Cabe señalar aquí que, el doctor Roberto
Jiménez Maggiolo, científico, pintor, docente e historiador, es uno de los
primeros biógrafos del doctor Humberto Fernández Morán.
BREVE PÁGINA DE VIDA
Nace en Maracaibo en
1.924
Muere en Estocolmo, Suecia el 17 de marzo de 1999
Muere en Estocolmo, Suecia el 17 de marzo de 1999
A los 21 años se gradúa de médico Summa Cum Laude y extiende sus
conocimientos en el área de Microscopia Electrónica, Física, especializándose
en Necrología y Neuropatología en los Estados Unidos.

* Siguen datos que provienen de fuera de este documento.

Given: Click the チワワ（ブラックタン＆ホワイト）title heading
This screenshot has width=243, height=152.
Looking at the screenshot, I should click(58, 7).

Fue el fundador del IVIC (Instituto Venezolano de Investigaciones
Científicas) y creador de la Cátedra de Biofísica de la Universidad Central de
Venezuela. Fue Ministro en el Gobierno del General Marcos Pérez Jiménez
(Finales de la década de 1950) y con la caída de su gobierno tras un golpe de
estado, el Dr. Humberto Fernández Morán es expulsado del país por el nuevo
gobierno.
Entre sus diversos inventos se encuentra la "cuchilla de
diamante", empleada mundialmente para cortes ultrafinos tanto de tejidos
biológicos hasta de las muestras lunares traídas a la Tierra por astronautas.
Inventó también el "Ultramicrótomo" para cortes delgados de tejidos,
convirtiéndose por ello en el primer venezolano y único latinoamericano en
recibir la medalla "John Scott" en Filadelfia.
Fue investigador principal del Proyecto Apolo de la NASA en los
Estados Unidos de América, también fue profesor en reconocidas Universidades
como Harvard, Chicago, MIT, George Washington y, en Europa, en la Universidad
de Estocolmo.
En Estados Unidos se le propone ser nominado al Premio Nobel, el
cual él rechaza ya que para ser nominado tenía que aceptar también la
ciudadanía Norte-Americana, a la cual se niega dado a querer mantener su
nacionalidad venezolana.
Fue galardonado con las más altas condecoraciones: Orden y
título de "Caballero de la Estrella Polar" conferida por el Rey de
Suecia; medalla "Claude Bernard", de la Universidad de Montreal;
Premio "Médico del año" otorgado en Cambridge y, un reconocimiento
especial otorgado por la NASA con motivo del décimo aniversario del Programa
Apolo.
El Doctor Fernández Moran tiene reconocimientos del IVIC en
Venezuela, otorgados por primera vez en 1998. Después de su muerte el 17 de
marzo de 1999, el Gobierno Venezolano pidió a la familia del Dr. Fernández
traer sus restos al país y también conferirle los respectivos honores por su
obra, pero no fue posible. El Dr. Humberto Fernández Moran fue cremado y sus
cenizas reposan hoy en su segunda patria, Estocolmo, Suecia.